Instructions for the Lovers
By Dawn Lundy Martin
Nightboat Books
Dawn Lundy Martin's Instructions for the Lovers strips down her poetry to its raw and resonant form, creating a piercing collection that spares not a single word. Her poems reflect on her relationship with her mother, the sadness and loss associated with aging, and her experiences of queer polyamory and the racist conditions within the dying American university system.
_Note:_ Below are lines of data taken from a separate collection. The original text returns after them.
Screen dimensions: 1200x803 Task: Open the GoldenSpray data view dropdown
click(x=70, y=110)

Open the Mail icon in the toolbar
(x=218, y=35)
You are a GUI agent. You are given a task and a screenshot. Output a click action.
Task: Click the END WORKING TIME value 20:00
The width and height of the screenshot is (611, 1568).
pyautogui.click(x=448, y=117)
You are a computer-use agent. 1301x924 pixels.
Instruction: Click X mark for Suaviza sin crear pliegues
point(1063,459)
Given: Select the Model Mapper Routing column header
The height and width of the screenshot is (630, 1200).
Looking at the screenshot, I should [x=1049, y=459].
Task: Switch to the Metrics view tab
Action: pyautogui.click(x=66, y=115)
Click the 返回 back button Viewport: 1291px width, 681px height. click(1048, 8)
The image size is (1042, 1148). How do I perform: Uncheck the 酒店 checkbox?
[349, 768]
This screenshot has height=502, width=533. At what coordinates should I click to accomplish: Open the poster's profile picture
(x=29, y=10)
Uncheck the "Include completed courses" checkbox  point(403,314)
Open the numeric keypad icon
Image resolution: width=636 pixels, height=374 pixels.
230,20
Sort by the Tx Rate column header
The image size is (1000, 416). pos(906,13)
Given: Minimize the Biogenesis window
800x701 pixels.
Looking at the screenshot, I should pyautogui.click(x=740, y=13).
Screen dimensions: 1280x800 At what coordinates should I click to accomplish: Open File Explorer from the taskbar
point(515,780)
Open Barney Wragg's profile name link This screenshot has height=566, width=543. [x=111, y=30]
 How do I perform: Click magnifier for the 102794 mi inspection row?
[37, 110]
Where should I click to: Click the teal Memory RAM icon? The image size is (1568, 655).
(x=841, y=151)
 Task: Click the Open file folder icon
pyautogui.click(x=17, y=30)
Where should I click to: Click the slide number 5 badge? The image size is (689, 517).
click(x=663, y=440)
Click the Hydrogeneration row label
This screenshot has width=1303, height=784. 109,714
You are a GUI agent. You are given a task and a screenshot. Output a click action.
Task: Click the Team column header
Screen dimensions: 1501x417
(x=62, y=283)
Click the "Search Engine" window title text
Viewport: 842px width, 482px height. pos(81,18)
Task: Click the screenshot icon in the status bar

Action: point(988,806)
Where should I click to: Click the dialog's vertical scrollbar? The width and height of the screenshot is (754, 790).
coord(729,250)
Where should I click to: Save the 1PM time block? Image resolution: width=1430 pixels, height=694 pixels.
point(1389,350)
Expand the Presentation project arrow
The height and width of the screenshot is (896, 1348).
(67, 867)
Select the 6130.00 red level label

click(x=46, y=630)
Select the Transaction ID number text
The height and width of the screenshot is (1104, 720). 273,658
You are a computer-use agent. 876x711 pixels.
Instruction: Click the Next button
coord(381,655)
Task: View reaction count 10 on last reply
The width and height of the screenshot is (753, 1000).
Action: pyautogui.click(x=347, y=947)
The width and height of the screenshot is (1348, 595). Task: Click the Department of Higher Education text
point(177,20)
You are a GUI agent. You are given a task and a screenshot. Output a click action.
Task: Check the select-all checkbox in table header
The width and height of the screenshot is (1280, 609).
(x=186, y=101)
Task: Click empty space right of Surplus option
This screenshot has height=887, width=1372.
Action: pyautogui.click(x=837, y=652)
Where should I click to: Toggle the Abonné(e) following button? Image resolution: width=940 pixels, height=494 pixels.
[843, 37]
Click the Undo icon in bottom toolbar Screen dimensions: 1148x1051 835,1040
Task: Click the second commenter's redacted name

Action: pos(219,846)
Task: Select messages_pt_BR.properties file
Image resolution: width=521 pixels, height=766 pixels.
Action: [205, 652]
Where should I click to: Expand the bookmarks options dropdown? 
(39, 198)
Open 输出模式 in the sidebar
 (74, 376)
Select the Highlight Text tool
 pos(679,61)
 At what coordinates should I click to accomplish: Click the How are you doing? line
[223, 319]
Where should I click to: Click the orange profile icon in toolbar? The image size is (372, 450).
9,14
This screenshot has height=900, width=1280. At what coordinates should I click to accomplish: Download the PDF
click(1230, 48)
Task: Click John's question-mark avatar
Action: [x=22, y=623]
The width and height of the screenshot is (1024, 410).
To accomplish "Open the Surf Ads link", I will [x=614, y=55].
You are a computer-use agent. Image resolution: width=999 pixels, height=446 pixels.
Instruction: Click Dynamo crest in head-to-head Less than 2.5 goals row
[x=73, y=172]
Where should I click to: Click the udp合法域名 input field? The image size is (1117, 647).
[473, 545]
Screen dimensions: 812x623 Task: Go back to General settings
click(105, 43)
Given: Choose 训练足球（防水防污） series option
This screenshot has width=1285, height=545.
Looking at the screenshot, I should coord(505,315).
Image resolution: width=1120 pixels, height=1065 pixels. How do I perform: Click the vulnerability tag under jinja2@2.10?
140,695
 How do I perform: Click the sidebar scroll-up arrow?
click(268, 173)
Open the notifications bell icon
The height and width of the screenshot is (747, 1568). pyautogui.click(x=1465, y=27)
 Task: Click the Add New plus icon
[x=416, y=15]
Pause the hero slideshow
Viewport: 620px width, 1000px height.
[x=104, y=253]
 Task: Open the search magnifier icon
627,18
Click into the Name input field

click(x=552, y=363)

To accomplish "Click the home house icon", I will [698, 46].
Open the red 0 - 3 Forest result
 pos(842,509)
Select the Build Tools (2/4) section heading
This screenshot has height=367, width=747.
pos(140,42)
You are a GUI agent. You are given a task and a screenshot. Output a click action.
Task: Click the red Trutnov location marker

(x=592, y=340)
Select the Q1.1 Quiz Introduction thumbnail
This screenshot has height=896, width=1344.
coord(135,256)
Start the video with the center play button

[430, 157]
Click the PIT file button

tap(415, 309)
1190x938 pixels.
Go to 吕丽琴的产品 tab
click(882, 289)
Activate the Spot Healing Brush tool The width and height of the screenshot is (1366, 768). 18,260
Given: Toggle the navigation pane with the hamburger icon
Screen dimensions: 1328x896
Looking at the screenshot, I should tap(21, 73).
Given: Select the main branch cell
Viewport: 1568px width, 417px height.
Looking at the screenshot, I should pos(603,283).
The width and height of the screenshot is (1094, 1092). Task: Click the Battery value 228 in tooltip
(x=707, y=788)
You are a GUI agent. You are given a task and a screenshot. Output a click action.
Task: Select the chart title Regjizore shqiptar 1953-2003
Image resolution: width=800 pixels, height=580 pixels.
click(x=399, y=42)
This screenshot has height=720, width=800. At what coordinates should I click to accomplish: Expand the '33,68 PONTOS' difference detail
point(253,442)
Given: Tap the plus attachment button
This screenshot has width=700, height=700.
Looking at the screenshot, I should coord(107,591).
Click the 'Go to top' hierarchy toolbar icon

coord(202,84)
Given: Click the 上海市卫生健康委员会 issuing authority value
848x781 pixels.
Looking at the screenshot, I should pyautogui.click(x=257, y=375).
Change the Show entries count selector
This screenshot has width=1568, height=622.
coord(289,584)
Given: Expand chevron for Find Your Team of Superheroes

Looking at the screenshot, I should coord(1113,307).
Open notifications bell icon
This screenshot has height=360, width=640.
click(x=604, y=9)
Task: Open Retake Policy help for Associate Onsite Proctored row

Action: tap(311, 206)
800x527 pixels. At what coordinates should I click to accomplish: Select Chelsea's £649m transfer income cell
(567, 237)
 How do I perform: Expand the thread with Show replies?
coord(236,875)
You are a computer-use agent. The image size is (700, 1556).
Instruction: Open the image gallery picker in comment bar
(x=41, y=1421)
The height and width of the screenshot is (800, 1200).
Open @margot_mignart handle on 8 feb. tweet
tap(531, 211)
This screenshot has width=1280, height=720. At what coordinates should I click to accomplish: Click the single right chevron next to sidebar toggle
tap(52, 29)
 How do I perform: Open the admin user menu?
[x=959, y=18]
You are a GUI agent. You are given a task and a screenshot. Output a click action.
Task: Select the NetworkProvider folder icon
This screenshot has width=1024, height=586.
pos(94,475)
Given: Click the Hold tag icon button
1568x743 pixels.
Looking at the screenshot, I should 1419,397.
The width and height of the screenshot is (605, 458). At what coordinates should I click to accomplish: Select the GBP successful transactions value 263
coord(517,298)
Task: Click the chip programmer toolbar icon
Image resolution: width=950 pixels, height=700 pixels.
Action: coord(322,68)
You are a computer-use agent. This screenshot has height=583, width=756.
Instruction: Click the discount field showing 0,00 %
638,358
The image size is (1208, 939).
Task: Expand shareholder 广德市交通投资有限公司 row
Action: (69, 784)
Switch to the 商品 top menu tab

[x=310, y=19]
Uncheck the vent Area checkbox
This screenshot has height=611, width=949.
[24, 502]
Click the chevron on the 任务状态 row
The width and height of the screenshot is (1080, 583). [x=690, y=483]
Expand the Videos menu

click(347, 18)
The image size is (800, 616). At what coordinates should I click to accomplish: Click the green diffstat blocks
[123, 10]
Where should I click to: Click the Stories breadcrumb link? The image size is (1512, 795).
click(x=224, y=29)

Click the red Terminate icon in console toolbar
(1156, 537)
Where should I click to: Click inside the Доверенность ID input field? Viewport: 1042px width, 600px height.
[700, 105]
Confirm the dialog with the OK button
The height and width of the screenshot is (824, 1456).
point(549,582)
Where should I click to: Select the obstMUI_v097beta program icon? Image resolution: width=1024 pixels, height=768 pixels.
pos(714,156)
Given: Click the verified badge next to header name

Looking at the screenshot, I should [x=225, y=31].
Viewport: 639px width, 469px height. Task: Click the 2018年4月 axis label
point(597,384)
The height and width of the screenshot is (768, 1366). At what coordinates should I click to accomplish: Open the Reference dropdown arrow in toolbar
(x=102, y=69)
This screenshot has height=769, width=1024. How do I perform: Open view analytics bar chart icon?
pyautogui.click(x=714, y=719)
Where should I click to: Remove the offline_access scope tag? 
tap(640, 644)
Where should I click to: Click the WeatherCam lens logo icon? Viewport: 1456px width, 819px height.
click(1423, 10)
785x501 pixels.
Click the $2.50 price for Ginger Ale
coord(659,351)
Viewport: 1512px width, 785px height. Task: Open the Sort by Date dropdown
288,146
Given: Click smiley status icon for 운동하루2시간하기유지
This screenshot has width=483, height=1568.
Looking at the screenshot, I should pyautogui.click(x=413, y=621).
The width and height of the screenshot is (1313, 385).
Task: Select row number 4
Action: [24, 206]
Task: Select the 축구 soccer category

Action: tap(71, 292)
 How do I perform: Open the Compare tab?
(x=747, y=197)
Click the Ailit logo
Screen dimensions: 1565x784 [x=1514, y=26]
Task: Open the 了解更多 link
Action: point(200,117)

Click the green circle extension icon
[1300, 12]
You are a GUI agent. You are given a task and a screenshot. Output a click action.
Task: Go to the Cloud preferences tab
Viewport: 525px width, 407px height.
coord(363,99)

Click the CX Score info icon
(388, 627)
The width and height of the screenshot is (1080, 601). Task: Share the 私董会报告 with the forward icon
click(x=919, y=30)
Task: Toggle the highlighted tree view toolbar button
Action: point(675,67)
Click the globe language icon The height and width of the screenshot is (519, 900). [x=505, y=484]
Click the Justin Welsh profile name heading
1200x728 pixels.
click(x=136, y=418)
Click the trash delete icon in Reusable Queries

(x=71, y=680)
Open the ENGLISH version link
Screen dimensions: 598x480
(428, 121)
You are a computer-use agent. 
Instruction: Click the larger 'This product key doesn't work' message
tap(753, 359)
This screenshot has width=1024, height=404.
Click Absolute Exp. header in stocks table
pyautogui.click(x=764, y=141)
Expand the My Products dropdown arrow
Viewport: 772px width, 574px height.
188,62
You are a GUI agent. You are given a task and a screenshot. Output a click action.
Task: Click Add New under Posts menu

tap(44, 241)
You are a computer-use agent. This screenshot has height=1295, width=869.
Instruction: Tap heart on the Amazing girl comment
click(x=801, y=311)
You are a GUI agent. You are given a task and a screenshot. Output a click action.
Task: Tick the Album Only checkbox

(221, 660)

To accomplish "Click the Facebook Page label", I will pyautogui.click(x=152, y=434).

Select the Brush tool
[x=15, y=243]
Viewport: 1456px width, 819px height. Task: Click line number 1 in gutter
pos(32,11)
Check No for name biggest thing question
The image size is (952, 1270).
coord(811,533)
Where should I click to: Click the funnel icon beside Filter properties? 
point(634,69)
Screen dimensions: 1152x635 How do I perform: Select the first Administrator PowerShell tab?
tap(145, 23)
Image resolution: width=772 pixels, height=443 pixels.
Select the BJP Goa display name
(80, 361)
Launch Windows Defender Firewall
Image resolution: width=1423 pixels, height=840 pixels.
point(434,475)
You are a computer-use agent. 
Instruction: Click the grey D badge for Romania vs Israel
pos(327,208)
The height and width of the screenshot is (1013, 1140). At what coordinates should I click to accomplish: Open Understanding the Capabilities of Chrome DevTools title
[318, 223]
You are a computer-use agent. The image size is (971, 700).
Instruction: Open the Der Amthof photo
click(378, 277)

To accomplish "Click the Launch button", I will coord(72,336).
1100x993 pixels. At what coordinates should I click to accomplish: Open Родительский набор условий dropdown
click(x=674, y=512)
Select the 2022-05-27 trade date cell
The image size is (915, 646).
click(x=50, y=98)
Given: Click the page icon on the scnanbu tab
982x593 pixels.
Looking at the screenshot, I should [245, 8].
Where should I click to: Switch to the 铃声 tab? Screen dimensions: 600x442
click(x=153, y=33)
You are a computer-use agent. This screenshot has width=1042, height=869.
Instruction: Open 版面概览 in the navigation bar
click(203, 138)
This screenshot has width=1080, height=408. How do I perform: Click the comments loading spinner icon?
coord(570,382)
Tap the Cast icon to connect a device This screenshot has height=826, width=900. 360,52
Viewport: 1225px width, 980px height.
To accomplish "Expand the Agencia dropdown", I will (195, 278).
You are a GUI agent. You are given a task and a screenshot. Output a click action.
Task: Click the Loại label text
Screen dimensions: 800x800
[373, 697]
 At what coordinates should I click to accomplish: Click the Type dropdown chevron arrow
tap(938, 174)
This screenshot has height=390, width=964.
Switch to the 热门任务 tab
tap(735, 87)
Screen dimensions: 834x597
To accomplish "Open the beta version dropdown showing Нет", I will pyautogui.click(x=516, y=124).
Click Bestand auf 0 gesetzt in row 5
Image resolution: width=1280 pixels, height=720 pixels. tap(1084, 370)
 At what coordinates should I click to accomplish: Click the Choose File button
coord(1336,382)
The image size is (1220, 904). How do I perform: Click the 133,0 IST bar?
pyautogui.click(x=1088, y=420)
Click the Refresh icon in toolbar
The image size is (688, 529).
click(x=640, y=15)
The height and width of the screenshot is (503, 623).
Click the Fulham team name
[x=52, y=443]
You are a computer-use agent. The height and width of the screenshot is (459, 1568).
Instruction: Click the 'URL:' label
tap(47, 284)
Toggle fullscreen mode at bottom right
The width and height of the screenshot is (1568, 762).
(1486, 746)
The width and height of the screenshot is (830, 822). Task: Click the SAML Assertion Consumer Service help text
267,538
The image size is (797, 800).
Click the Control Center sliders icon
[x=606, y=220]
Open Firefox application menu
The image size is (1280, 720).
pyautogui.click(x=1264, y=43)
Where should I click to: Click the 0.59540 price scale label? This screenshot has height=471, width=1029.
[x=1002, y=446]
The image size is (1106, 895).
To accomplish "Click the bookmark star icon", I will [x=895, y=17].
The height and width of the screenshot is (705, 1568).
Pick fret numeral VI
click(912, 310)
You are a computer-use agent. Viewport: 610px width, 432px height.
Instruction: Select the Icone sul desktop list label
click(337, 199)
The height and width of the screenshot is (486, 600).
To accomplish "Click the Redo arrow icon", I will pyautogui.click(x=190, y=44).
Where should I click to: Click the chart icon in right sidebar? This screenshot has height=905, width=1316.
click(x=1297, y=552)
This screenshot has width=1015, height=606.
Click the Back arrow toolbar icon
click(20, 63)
Instructions for the Lovers shows us the genuine, searing emotion that emerges when a poet dispenses with preambles.
Prairie Edge
By Conor Kerr
University of Minnesota Press
In this raucous and smart thriller, Métis cousins Ezzy and Grey hatch a plan to fight against ongoing colonialism by capturing a herd of bison from a nearby national park and releasing them in downtown Edmonton. Prairie Edge is part heist, part social satire, and fully a treat, as Conor Kerr paints a sterling portrait of cultural drift and resistance against the forces that are destroying our planet.